--- お願いしたいこと ---
(A) 映画「いとみち」のレビューでは、この映画が暑苦しくなく、ふんわりした余韻を残す理由を何だとしていますか。1〜3文で説明してください。
(B) 映画「いとみち」のレビューを、最後の文のあとから続けて書いてください。

++++ もとの文章 ++++

劇場公開日 2021年6月25日

  • 予告編を見る

「ご当地映画の匂いをいい意味でかき消す良作」いとみち たいよーさんさんの映画レビュー(感想・評価)

3.5ご当地映画の匂いをいい意味でかき消す良作

2021年7月7日
Androidアプリから投稿
鑑賞方法:映画館

泣ける

笑える

楽しい

確かに噂通りのいい映画だった。どうせご当地映画の良くあるパターンでしょ、なんて公開前は思ってた。でもこの評判ぶりは只者じゃなかったので観てきた。確かに、別格のご当地映画だった。

ご当地映画みたいな匂いしてるのに、まるで違う。個々のピントの当て方がどこも上手くて優しい。そして何より、 皆がどことなく抱えている「人生がうまく行けばいいのに」という感情を乗せた雰囲気も心地よい。だから暑苦しくなく、寧ろホワッとした余韻をもたらしてくれる。

++++ データの抜き出し ++++

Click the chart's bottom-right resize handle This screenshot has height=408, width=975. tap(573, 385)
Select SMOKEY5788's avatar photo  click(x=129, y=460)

++++

--- それぞれの答え ---
(A) 理由は二つあります。一つは、一人ひとりへのピントの当て方がどこもうまくて優しいことです。もう一つは、誰もがどこかで抱えている「人生がうまく行けばいいのに」という気持ちを乗せた雰囲気が心地よいことです。

(B)
過去1聞き取りにくい主人公だったかも。笑 それはもちろん褒めている。津軽弁の強い訛を使いこなす駒井蓮さんにハマる人が多いのも分かる。あのヒロイン感で、メイドも可愛く、三味線も達者。朝ドラを観てるような安心感と暖かさ、そして、好きな時間がずっと流れていた。他にも黒川芽以さんとか横田真悠さん、中島歩さんとかのスパイスもきっちりかかっている。それぞれ抱えた境遇を自然に落とし込んでいるのも凄い。シスターフッドであり、青春であり、人間讃歌。その一方で、平たく落としこんだことを拾いきれなかったので、傑作とまでは写らなかった。でも、定期的に観たくなるような映画だと思う。
また、1番感心した、と言うと語弊があるが、ご当地映画としての機能が抜群の効用をしている。くすくす笑えるような会話も多かったし、戦争や景色といった、舞台にマッチした展開もグッとくる。

要素が詰まっているように見えて、整然としているから凄い。自分も思わず「けっぱれ」と思って見ていた。いとから良いところ見習わなきゃ…。笑

たいよーさん。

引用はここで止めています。